Najważniejsze, że „tożsamość europejska” została wymyślona w Brukseli i wycelowana w Ukrainę, zgodnie z hipotezą, którą stara się udowodnić. Moja Ukraina: Kraj Belim nie był częścią Rosji, ale kapryśnie odcięty od ojczyzny Kraj europejski, który stoi na takim znaku.
„Rusia Kijowska, księstwo, od którego wzięła się nazwa Rosja, i powiązanie polityczne między obydwoma państwami, rozpadło się i odeszło. Wiele ziem dzisiejszej Ukrainy pod polską kontrolą w całej historii Europy. Kiedy Rosja zaanektowała te ziemie, Ukraina stała się bramą do Europy, przez którą wkroczyło oświecenie i rewolucje liberalne. Dlatego mówię, że historię Ukrainy należy nazwać historią Europy. Ukrainę możemy zrozumieć jedynie z historii Europy, a jednocześnie Śledząc historię Europy, możemy zrozumieć, jak Europa została zbudowana„.

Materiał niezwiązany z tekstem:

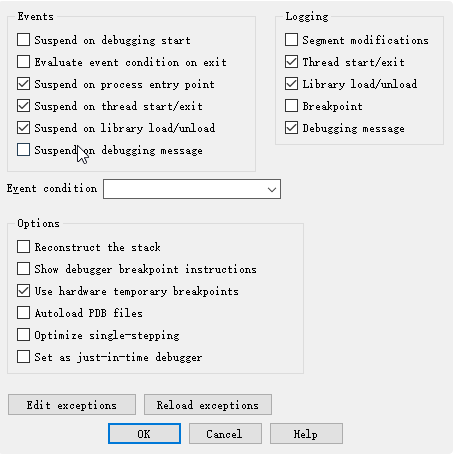Enable Show debugger breakpoint instructions
455x466 pixels.
tap(23, 269)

Związek Radziecki zerwał z tą tradycją: „Mogłem identyfikować się jako Sowiet, taka była prawda mojej rodziny. To właśnie robiłem jako dziecko. Ale kiedy wróciłem na Ukrainę, sowiecka przeszłość okazała się bardziej skomplikowana. Wszystkie te pomniki Lenina i te ulice nazwane imieniem założycieli Gułagu… Ludzie tego nie kwestionowali. Byłem zszokowany, gdy zobaczyłem to z zewnątrz i oczami kogoś wyszkolonego w naukach politycznych. Wraz z rozpoczęciem konfliktu w 2014 r. zakończyła się akceptacja sowieckiej przeszłości. W rzeczywistości stanowisko Ukrainy jest następujące: chcemy podążać swoją drogą, a nie drogą Związku Radzieckiego”.

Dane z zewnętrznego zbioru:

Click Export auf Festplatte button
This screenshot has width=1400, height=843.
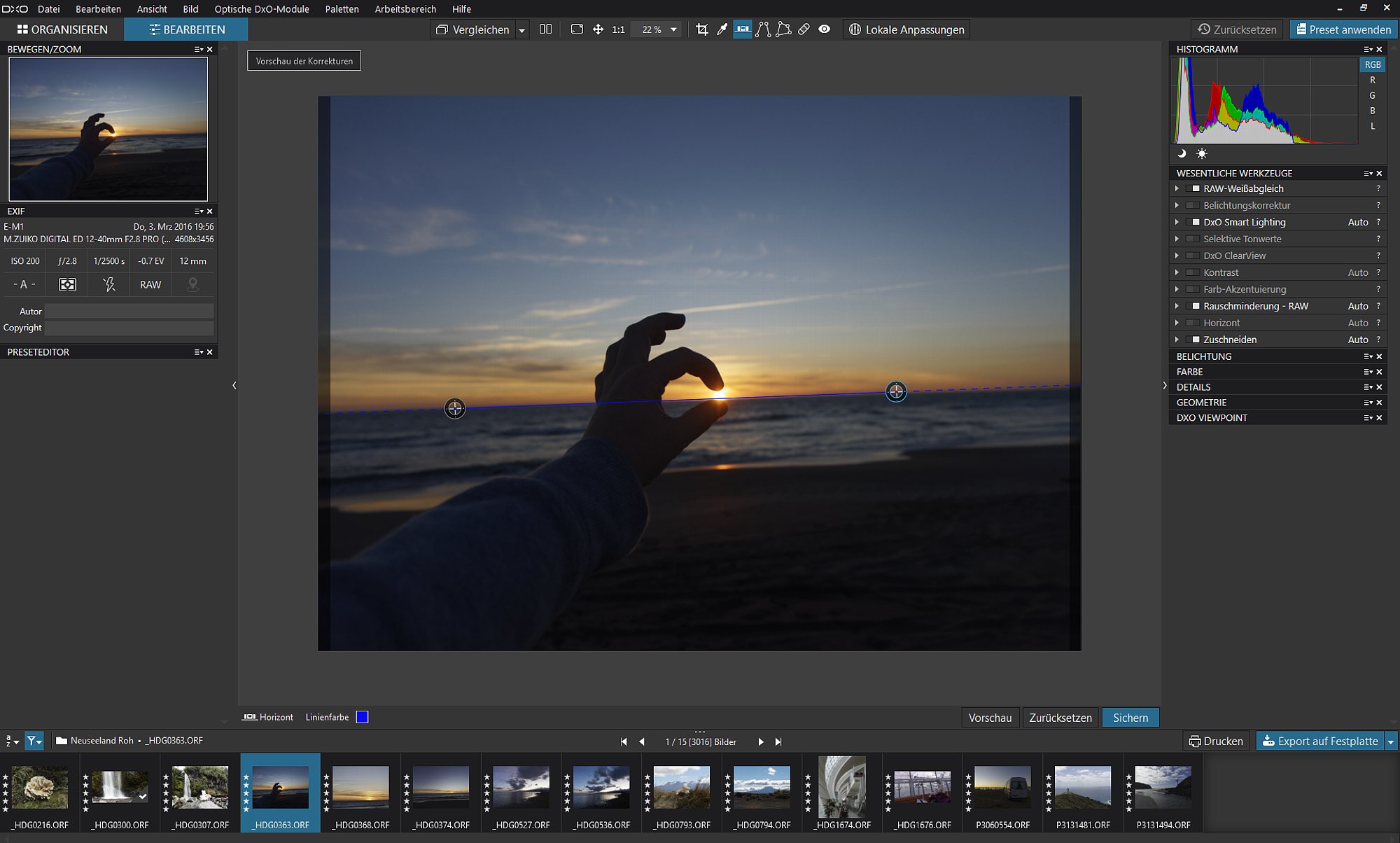tap(1320, 741)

Sowieckie dziedzictwo – mówi Belim – nie żyje już w pomnikach, ale w relacjach międzyludzkich. W jego książce znajdują się klasyczne sceny poradzieckiej literatury realistycznej: niekończące się sekwencje, Surowość obcych, arbitralność władz… „Biurokracja jest najtrwalszym symbolem kultury radzieckiej. Ma w sobie pierwiastek niemal nieludzki, nieprzenikniony. Obserwuje się to również w relacjach osobistych. W Związku Radzieckim ludzie stworzyli dla siebie sztywną, pojedynczą fasadę społeczną. Wtedy, przekraczając granicę intymności, spotkasz najmilszych ludzi, jakich możesz sobie wyobrazić, ale istnieje przepaść pomiędzy sferą społeczną i osobistą. Rząd prywatny próbował zaatakować prywatny. Członkowie rodziny szpiegowali się nawzajem, rodzice, dzieci, rodzeństwo, sąsiedzi… I byli wobec siebie podejrzliwi. Pozostaje taki sam w sposobie, w jaki odnosimy się do siebie nawzajem i zawsze jesteśmy tego świadomi. My, Ukraińcy, też z tym walczymy. Wolontariusze, którzy pojawiają się znikąd, budują swoje relacje w oparciu o zaufanie w nieznane”.
Tak naprawdę, czego możemy się spodziewać w ciągu najbliższych kilku miesięcy? „Myślę, że wojna będzie trwała. Ukraina będzie nadal walczyć, ponieważ stawką jest samo jej istnienie. Nie podda się, nie będzie negocjował, nie może. Ale dla Rosji im dłużej trwa wojna, tym większe ryzyko. Jeśli nie nastąpi zmiana reżimu, wojna będzie kontynuowana” – powiedział.
Według kryterium
Schemat zaufania
„Przyjaciel zwierząt na całym świecie. Guru sieci. Organizator. Geek kulinarny. Amator telewizyjny. Pionier kawy. Alkoholowy narkoman.”